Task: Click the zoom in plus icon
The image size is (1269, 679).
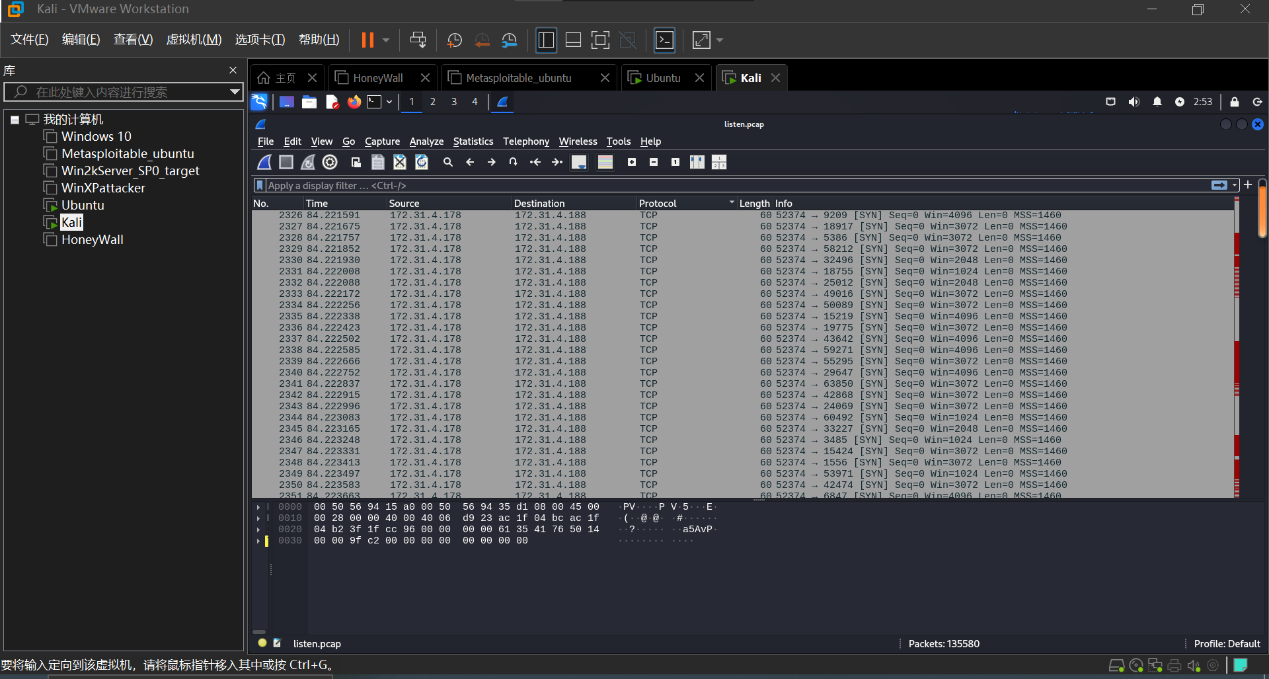Action: point(632,162)
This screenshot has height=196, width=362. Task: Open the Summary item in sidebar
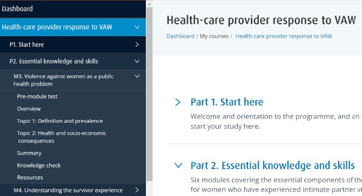(x=29, y=153)
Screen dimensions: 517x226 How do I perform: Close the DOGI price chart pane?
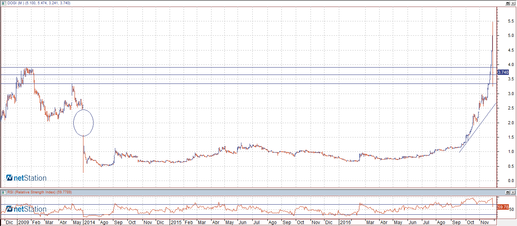(513, 3)
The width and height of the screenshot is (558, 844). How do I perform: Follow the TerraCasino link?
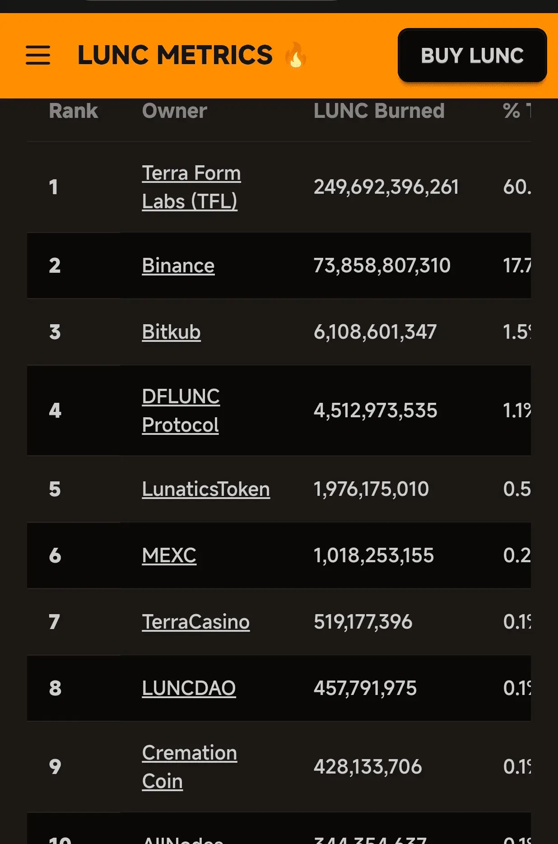coord(196,622)
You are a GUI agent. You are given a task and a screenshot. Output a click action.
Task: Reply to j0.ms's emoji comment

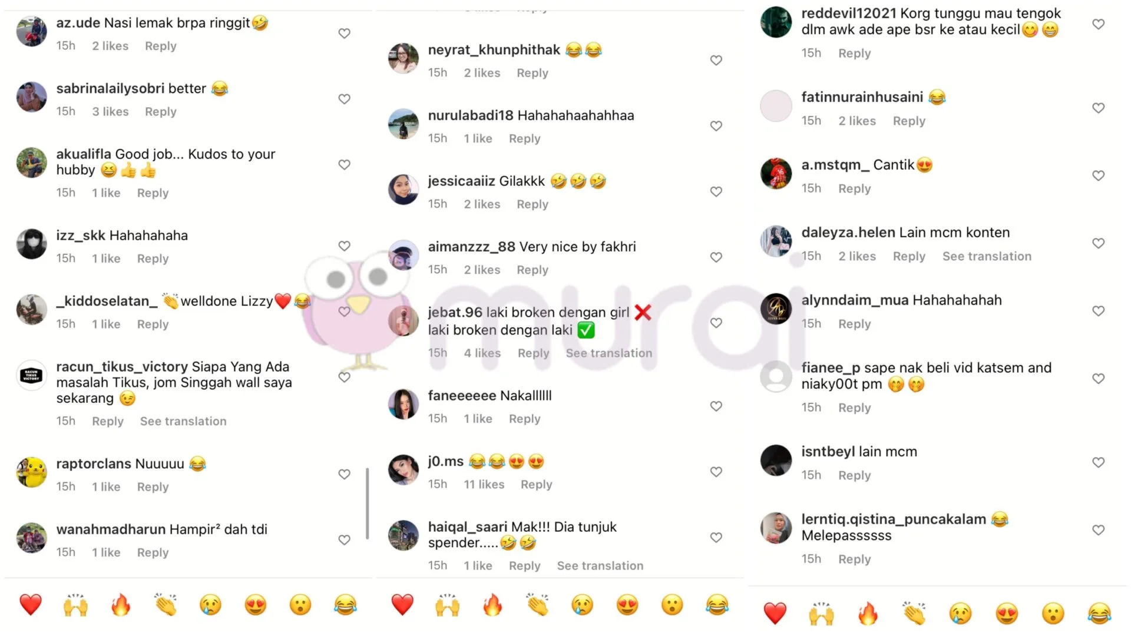[x=536, y=484]
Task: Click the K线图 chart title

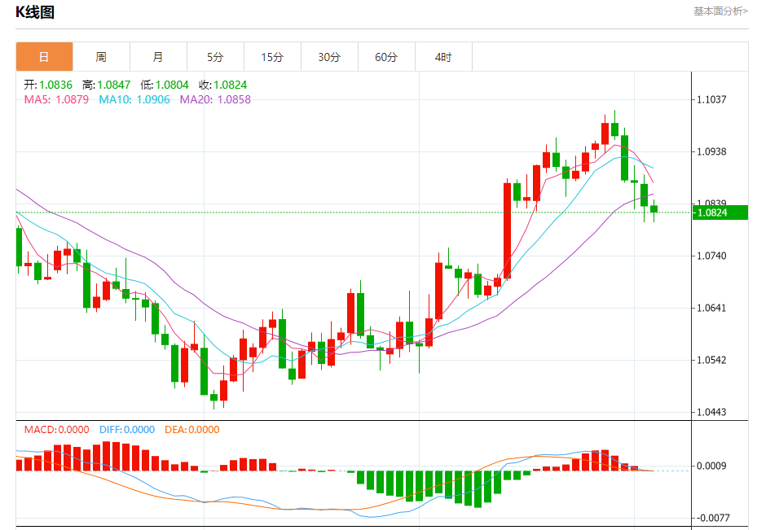Action: 35,12
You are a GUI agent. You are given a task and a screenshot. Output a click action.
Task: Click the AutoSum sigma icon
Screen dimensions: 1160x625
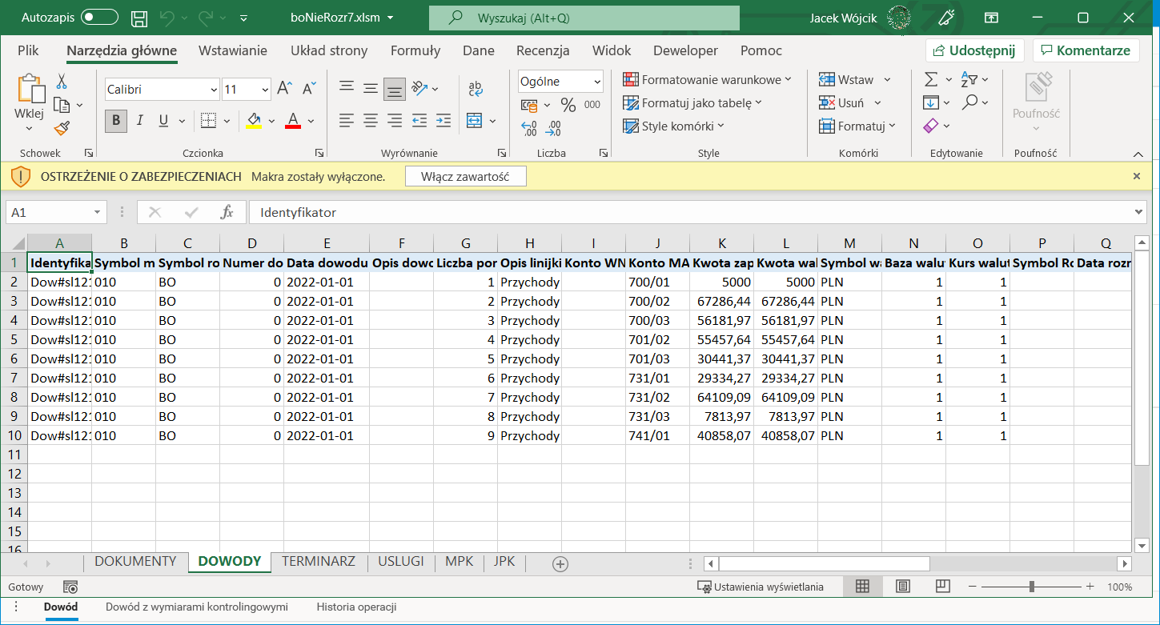[x=931, y=79]
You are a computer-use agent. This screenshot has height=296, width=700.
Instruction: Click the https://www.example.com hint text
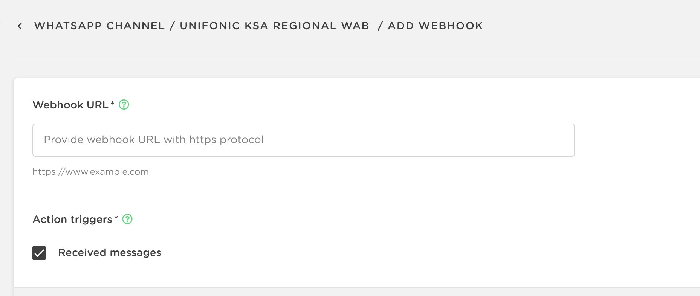click(x=90, y=172)
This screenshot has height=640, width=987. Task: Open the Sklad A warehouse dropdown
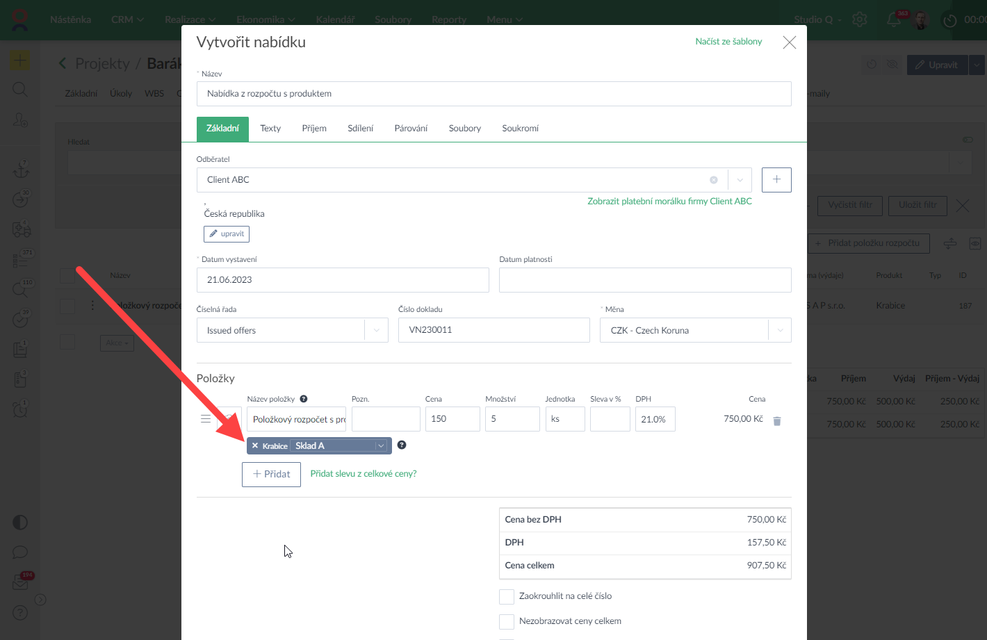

———

What the exercise asks => Reproduce all lines above exactly. Leave the images out.

Exercise solution =>
Task: Click the zoom in plus icon
The image size is (1269, 679).
Action: point(632,162)
This screenshot has height=196, width=362. Task: Open the Summary item in sidebar
(x=29, y=153)
Screen dimensions: 517x226 How do I perform: Close the DOGI price chart pane?
(513, 3)
The width and height of the screenshot is (558, 844). How do I perform: Follow the TerraCasino link?
coord(196,622)
You are a GUI agent. You are given a task and a screenshot. Output a click action.
Task: Reply to j0.ms's emoji comment

[x=536, y=484]
Task: Click the K线图 chart title

Action: 35,12
You are a GUI agent. You are given a task and a screenshot. Output a click action.
Task: Click the AutoSum sigma icon
Screen dimensions: 1160x625
[x=931, y=79]
You are a computer-use agent. This screenshot has height=296, width=700.
Instruction: Click the https://www.example.com hint text
click(x=90, y=172)
This screenshot has height=640, width=987. Task: Open the Sklad A warehouse dropdown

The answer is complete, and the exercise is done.